In 2019, Asia contributed 68% to global economic growth with the figure being indicative of the imperative role the region’s economic activity plays in the functioning of world markets. With the entire world having to face a massive economic fallout, Changyong Rhee, director of the Asia and Pacific Department at the IMF stated “Asia cannot be an exception” in having to suffer the dire economic consequences this contagion will bring about in the long-run.
According to the IMF, Asia’s growth is expected to contract by 1.6% “for the first time in living memory” as opposed to earlier projections made in April of the continent’s growth shrinking to 0%. However, it is expected that global growth is expected to rebound to 6.6% in 2021.
Even if this were to be achieved, the expected economic output produced by the year 2022 would still be 5% lower than had the virus not hit the global economy. As expected, this gap would further widen if China were to be excluded from these estimates, considering it has already begun its ascent towards economic recovery.
While current projections are based on a strong economic recovery, it may be the case that these estimates are too optimistic in nature, with the dire economic consequences this virus will cause still being gradually realised. As Asia is heavily reliant on global supply chains, trade linkages are expected to contract considerably and total trade is expected to fall by nearly 20% in 2020 in Japan, India and the Philippines.
Moreover, investor sentiment is also undermined as geopolitical uncertainty coupled with economic turmoil hamper global growth. When strict lockdowns were in place, economic activity fell by 12% a month. However, with the ease of containment measures, this estimate has not fully reverted, and industrial production has only risen by 7%. This is further compounded by a fall in demand for tourism and global remittances.
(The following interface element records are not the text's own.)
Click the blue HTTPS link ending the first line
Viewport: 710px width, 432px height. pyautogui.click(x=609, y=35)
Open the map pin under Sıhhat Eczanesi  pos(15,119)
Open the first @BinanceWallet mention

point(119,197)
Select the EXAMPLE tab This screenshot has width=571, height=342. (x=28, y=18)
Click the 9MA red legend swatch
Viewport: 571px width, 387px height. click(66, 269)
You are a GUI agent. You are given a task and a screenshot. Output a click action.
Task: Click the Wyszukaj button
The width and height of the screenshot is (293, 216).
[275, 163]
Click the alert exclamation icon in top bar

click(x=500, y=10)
Furthermore, as in the case of previous pandemics, income inequality and unemployment are also expected to increase, with the least advantaged in the society facing long-term economic scarring. From the five major events experienced in recent history, namely, SARS (2003), H1N1 (2009), MERS (2012), Ebola (2014) and Zika (2016), the net Gini coefficient, a measure of inequality, rises by nearly 1.5% after five years. Similarly, pandemics tend to have a disproportional impact on low-skilled workers having only basic education, with employment levels falling by more than 5% at the end of five years for this segment of the labour force.
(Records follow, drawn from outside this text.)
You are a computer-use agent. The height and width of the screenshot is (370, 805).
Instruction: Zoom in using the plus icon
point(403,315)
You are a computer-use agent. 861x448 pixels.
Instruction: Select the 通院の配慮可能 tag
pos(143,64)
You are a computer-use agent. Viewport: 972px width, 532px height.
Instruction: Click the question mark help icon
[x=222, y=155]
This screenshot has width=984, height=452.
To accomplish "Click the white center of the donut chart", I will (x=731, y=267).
As Asian countries turn towards re-opening their economies, they must ensure close coordination of fiscal and monetary policy, adequate resource allocation and successfully addressing existing inequalities. With the help of monetary policy, the credit availability to firms and households can be ensured. Along similar lines, bank lending to nascent firms should be encouraged so economic stimulus can be increased. Furthermore, existing socio-economic inequalities should be addressed by the increased provision of basic health services to help mitigate the effects of this pandemic.
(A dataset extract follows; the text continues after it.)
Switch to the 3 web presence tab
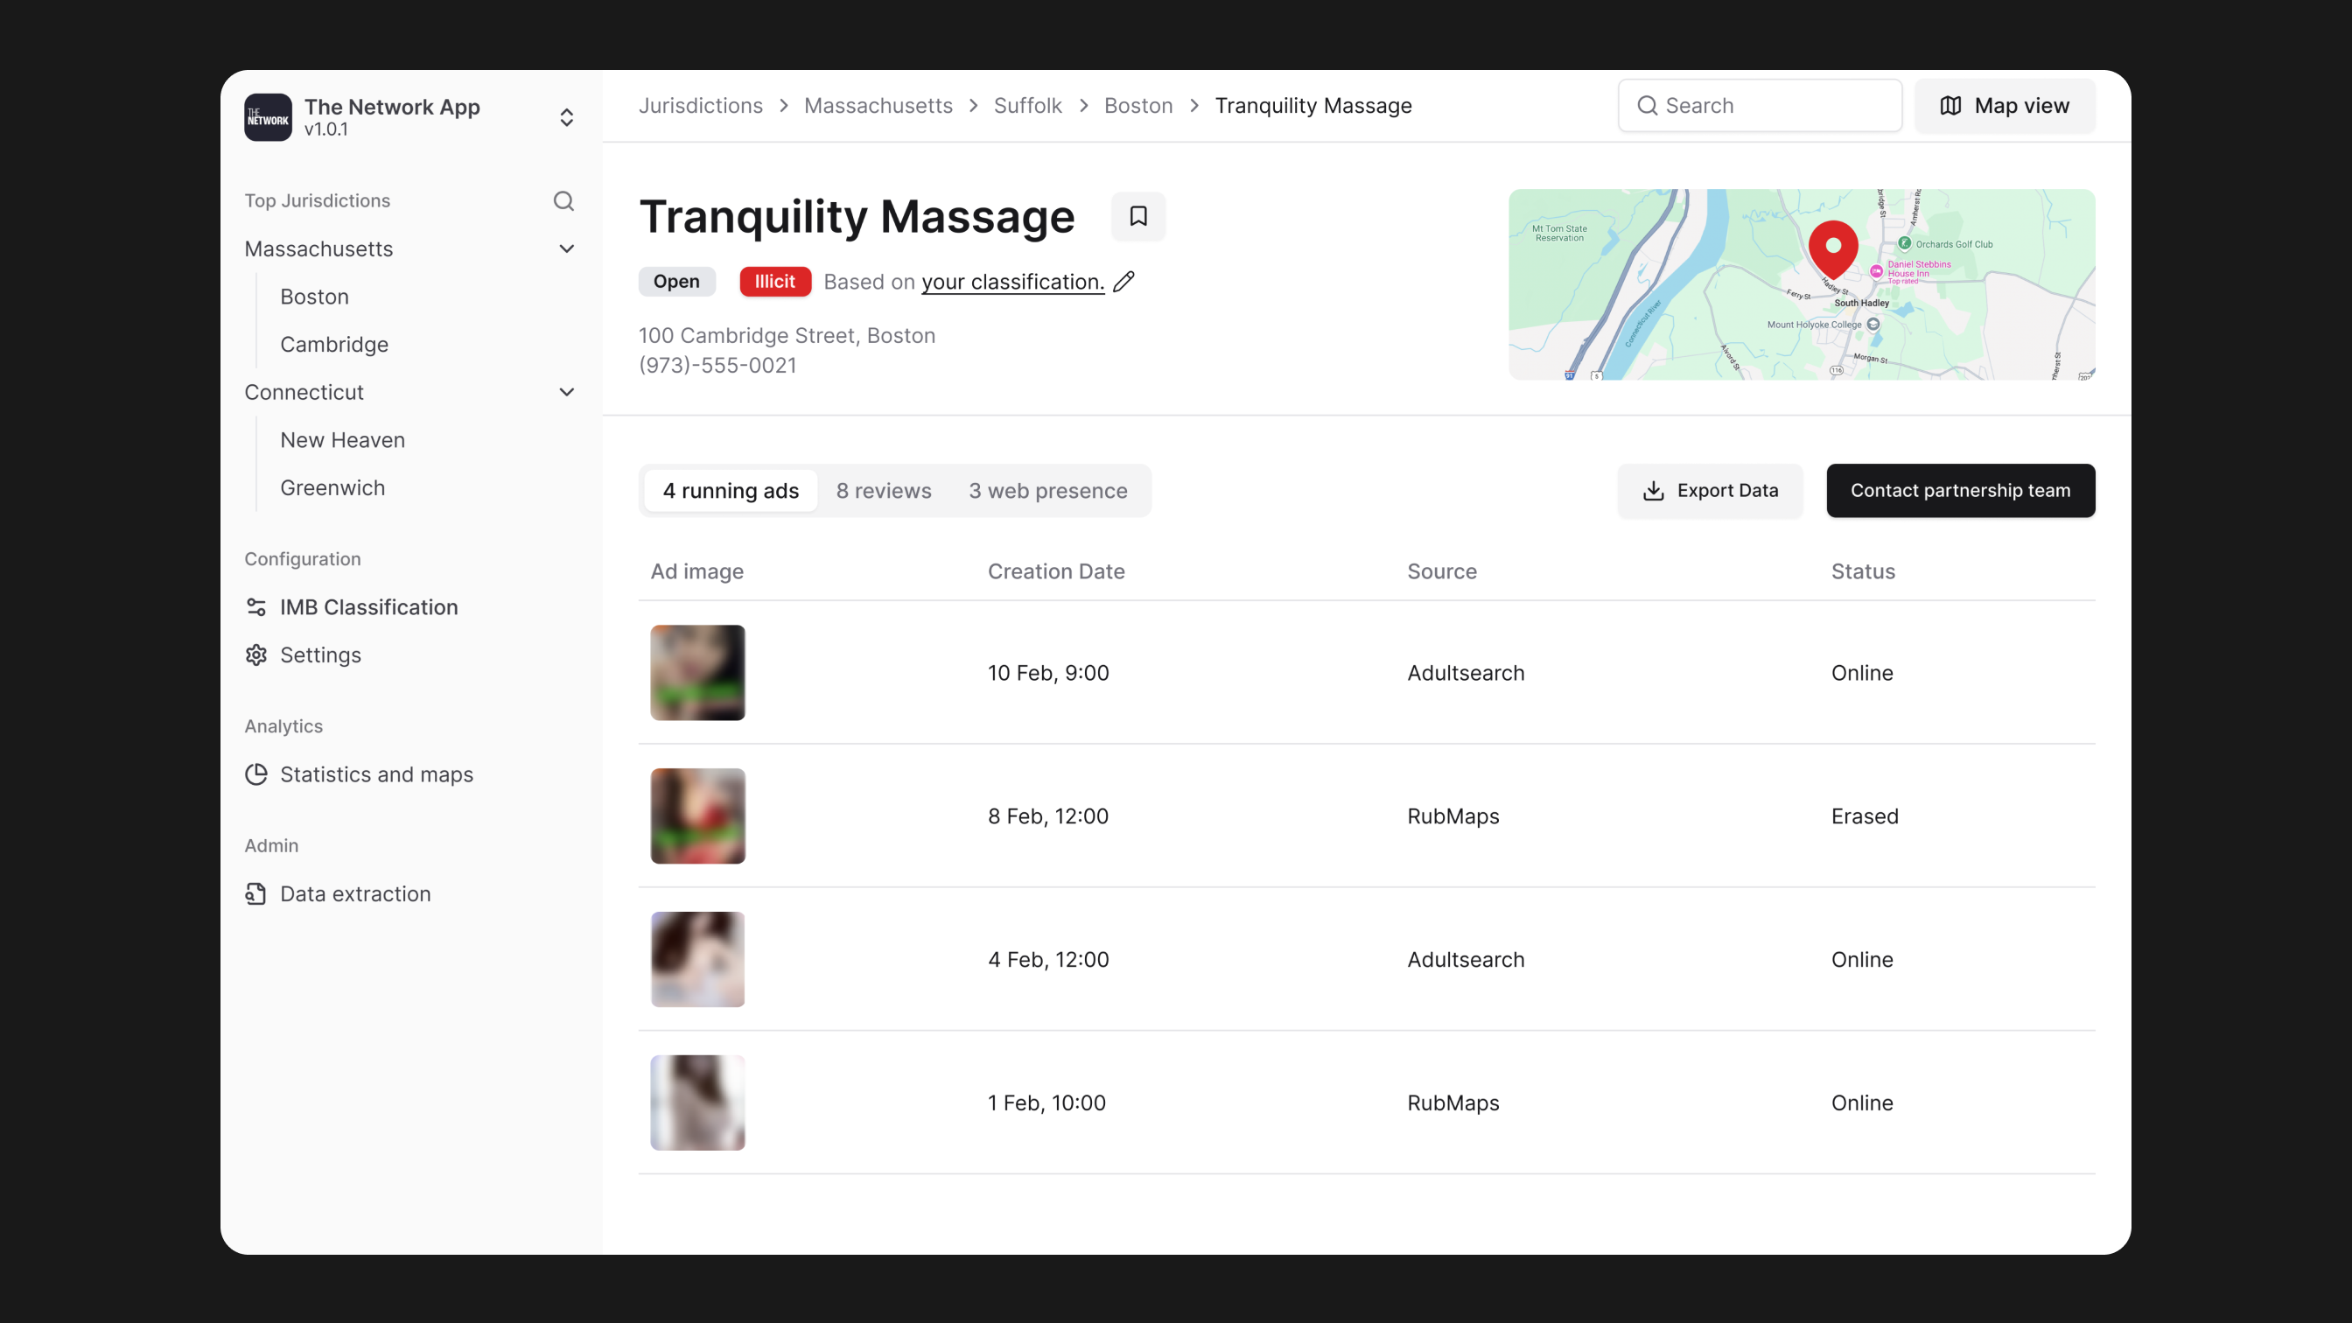Image resolution: width=2352 pixels, height=1323 pixels. pos(1047,490)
Social protection programmes aimed to include unemployment insurance coverage for informal workers can be adopted since this cohort of the population has been the most adversely affected by the contagion. Policymakers should strive to use the current scenario to prepare for any such future shocks which may inevitably occur so policies that enhance risk-sharing and employ social assistance mechanisms can be adopted and benefitted from in the long-run.